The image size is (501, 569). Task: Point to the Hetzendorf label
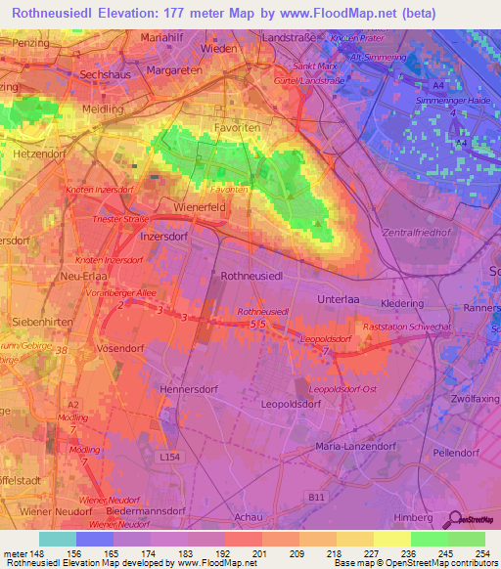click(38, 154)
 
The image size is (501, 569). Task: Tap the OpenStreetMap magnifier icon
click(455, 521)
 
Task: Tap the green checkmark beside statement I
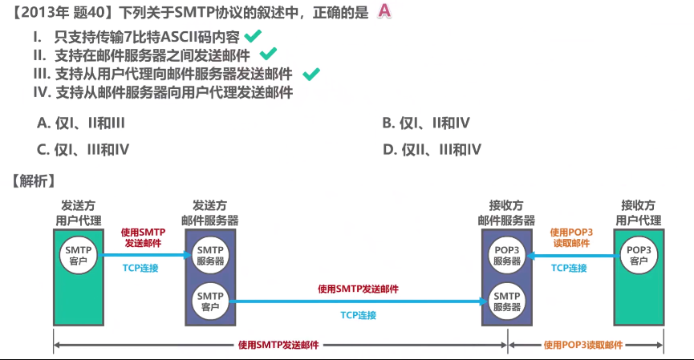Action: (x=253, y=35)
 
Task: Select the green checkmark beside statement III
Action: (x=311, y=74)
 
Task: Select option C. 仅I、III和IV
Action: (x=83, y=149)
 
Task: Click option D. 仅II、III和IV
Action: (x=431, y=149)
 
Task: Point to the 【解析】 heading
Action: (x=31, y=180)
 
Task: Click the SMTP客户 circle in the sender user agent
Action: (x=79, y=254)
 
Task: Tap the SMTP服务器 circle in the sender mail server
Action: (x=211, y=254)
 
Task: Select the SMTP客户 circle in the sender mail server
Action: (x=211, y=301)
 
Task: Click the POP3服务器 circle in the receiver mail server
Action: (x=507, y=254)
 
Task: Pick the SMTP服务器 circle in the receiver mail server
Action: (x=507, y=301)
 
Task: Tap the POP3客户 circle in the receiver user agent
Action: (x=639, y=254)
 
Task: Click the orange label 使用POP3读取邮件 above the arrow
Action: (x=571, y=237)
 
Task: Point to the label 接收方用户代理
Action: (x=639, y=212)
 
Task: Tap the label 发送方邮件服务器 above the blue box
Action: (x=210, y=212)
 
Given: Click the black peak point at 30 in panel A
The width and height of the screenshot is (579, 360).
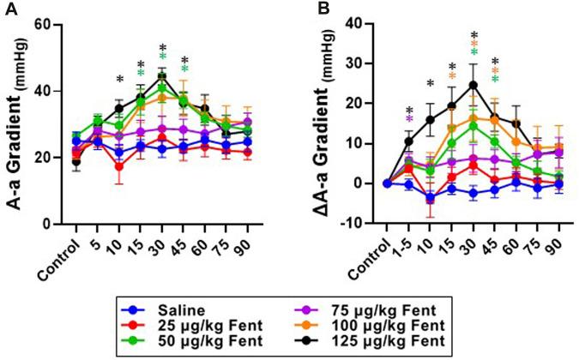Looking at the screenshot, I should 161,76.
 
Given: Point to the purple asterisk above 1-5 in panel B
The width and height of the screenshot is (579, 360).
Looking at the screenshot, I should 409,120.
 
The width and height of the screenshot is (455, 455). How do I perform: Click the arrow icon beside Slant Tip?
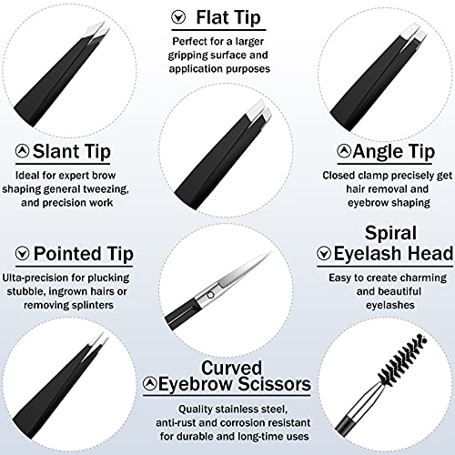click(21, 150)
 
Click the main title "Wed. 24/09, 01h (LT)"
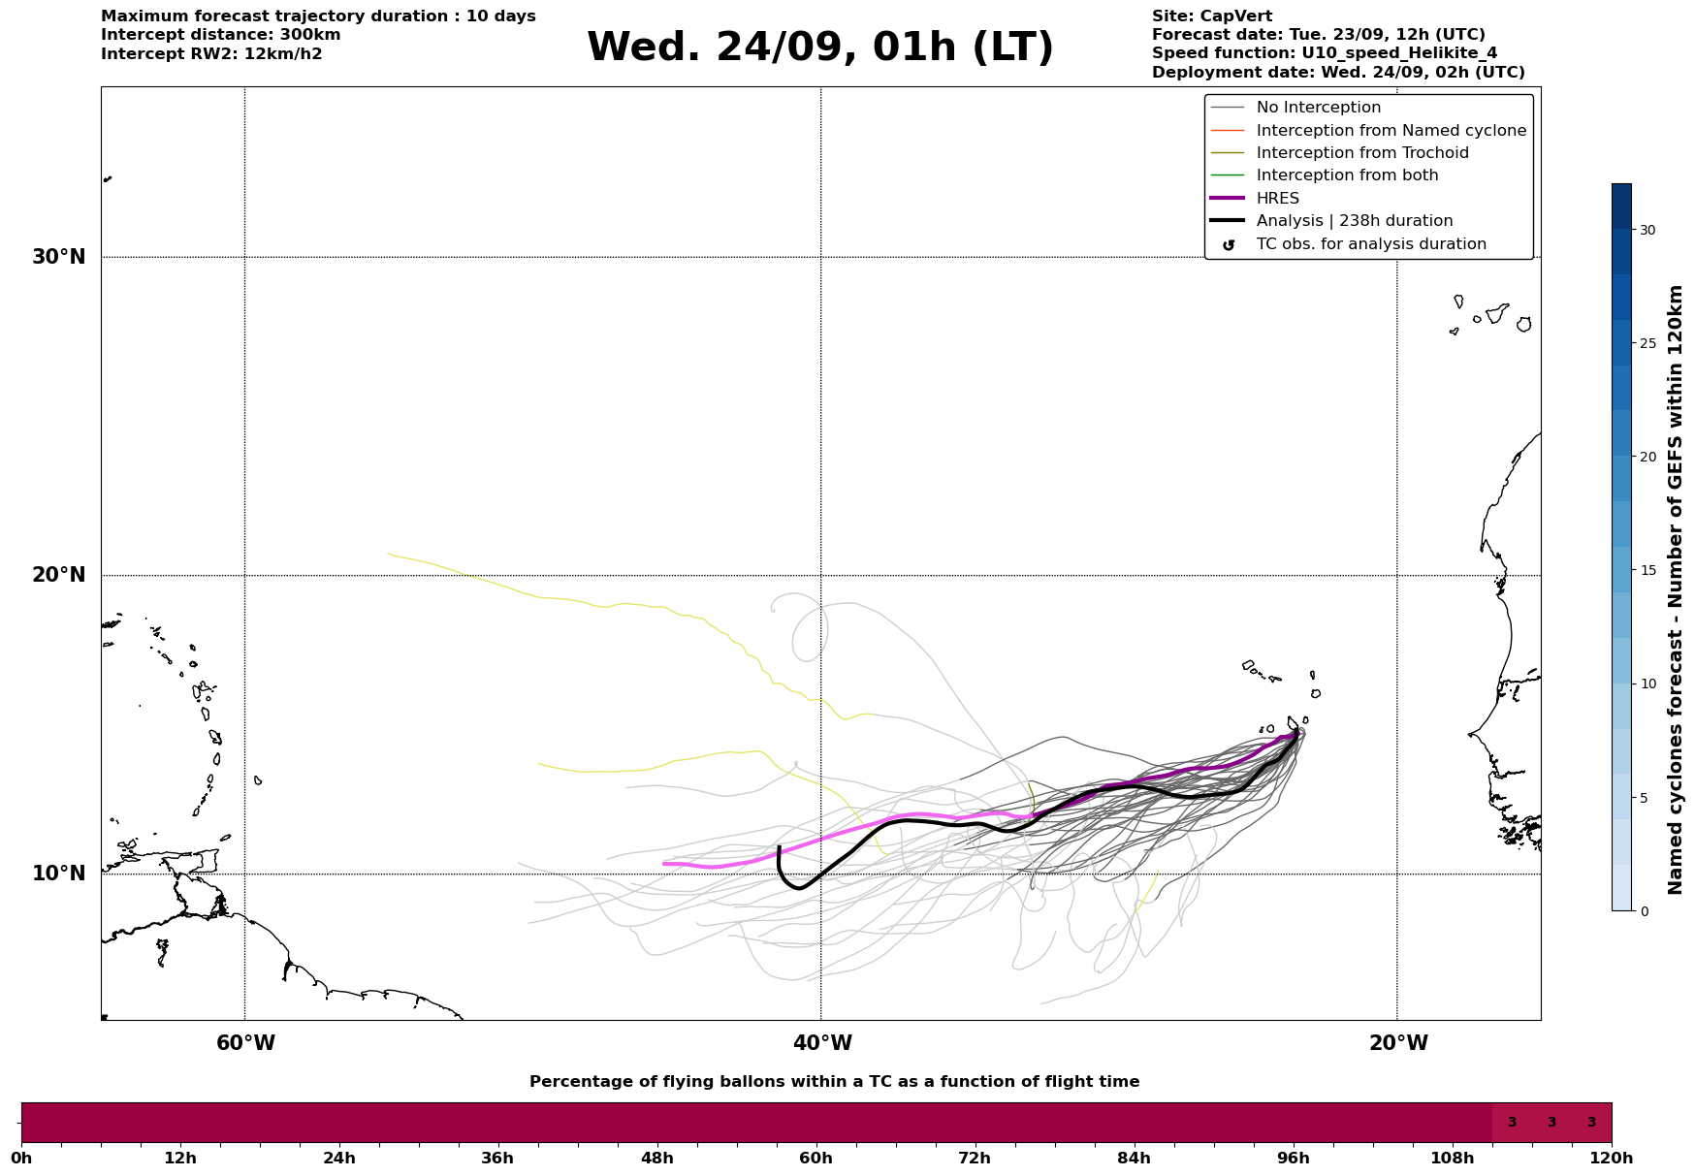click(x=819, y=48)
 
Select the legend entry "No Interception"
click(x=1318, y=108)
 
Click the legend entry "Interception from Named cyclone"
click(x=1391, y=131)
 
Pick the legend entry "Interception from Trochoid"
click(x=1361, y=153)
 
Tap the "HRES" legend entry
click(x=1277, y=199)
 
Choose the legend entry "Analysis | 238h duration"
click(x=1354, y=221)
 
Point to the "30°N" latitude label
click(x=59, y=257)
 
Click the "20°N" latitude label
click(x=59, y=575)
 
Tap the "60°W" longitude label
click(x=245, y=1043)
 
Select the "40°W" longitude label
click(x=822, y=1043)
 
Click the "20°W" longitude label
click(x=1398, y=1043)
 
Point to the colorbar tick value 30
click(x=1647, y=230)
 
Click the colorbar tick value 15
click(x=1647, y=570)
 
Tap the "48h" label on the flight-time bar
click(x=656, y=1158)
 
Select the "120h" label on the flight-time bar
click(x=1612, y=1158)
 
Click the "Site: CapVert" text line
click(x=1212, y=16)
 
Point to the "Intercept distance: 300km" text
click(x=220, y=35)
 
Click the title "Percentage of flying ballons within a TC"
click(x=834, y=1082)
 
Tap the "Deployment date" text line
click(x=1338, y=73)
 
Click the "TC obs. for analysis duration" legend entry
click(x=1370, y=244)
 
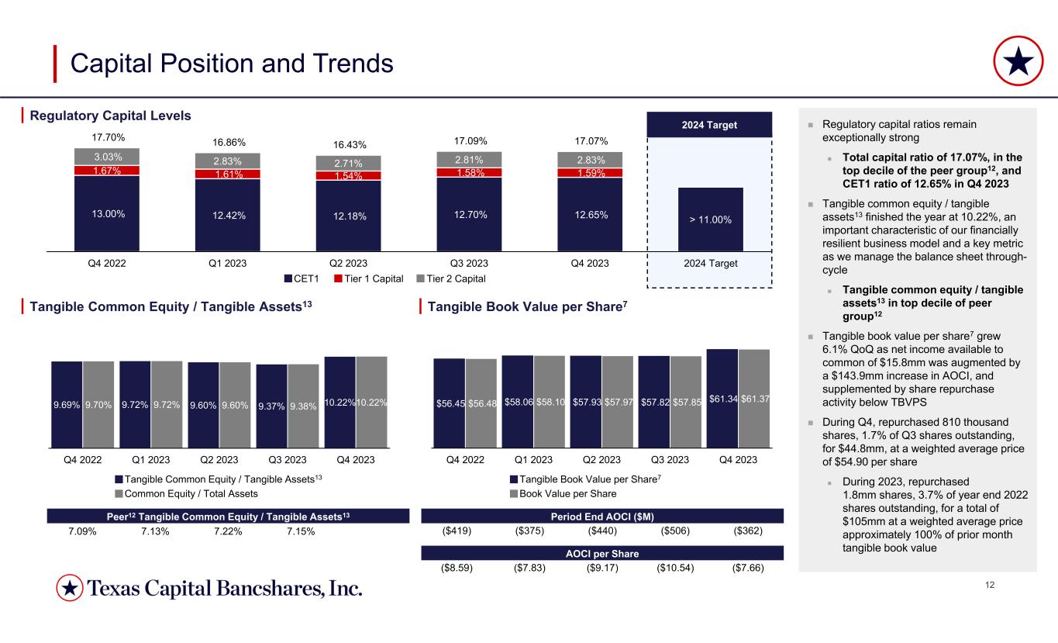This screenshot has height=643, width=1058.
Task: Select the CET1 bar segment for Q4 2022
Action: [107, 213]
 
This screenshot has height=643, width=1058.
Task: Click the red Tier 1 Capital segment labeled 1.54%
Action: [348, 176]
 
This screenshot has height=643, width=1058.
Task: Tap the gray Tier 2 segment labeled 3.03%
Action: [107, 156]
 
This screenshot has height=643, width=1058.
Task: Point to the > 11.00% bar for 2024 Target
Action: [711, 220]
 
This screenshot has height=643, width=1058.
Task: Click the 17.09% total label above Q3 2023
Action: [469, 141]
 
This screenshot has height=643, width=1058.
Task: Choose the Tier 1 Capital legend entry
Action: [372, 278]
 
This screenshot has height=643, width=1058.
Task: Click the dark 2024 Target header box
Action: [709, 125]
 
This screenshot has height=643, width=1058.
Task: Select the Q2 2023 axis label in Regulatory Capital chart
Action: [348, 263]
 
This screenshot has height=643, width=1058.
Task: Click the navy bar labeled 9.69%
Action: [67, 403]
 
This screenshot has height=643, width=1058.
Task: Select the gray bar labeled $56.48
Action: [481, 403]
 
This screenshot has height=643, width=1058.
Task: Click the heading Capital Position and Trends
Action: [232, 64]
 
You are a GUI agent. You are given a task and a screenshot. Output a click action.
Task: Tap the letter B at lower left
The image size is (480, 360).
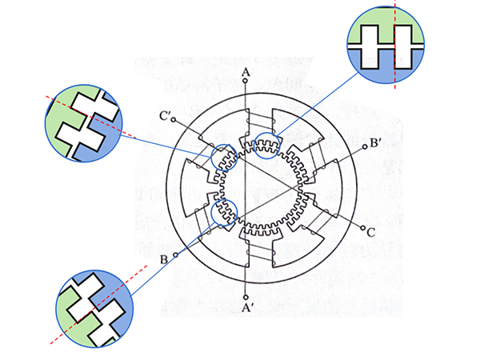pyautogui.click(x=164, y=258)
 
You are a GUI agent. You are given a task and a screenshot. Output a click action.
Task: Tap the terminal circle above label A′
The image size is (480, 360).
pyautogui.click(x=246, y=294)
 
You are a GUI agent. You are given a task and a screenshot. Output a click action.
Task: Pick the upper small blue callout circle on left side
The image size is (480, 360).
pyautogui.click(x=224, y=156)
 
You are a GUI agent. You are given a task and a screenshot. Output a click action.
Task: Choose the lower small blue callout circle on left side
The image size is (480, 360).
---*---
Task.
Find every line in the entries above that contains the string "lower", matching case exactly, and copy each of those lines.

Response for this exercise.
Task: Tap the letter B at lower left
Task: Choose the lower small blue callout circle on left side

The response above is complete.